Go with single mode only for new installs.

Biggest install cost is labour. The cable and optics are cheap now, and with the future (200Gbps+) being multiple wavelengths in parallel[1], we’ve pretty much hit the end of the road for MMF.

[1] https://www.tiafotc.org/ieee-802-3-ethernet-standards-update...

sekh60 3 hours ago | parent | next [-]

This is the correct answer, always single mode. It's been the most future proof to date, people just keep figuring out how to cram more and more wavelengths into it.

simoncion 5 hours ago | parent | prev [-]

> Biggest install cost is labour.

Okay? If I had to run cabling through a wall, I'd make sure the guy sets it up so that I can use the cable he installs to pull new later.

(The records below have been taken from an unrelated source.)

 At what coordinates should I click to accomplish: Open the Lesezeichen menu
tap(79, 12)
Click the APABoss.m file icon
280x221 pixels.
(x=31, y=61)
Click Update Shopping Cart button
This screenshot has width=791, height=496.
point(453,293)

My time's free when I'm doing something that I don't mind doing, and I don't mind easy cable pulls.

> ...(200Gbps+)...

Don't you need 16x PCIe 4.0 for those guys? With everything other than workstation and server boards having exactly one 16x slot, you're "never" hooking that up to a gaming PC.

bigfatkitten an hour ago | parent [-]

MMF cable is quite a bit more expensive than SMF. The cost savings used to be in optics, but that distinction has fallen away.

Everyone needs a hobby, so if you want to replace the cable later on nobody’s going to stop you.

There was a time when we couldn’t buy a PC that could saturate 1Gbps ethernet, and that time wasn’t that long ago. Your cabling plant will outlive any hardware you buy today.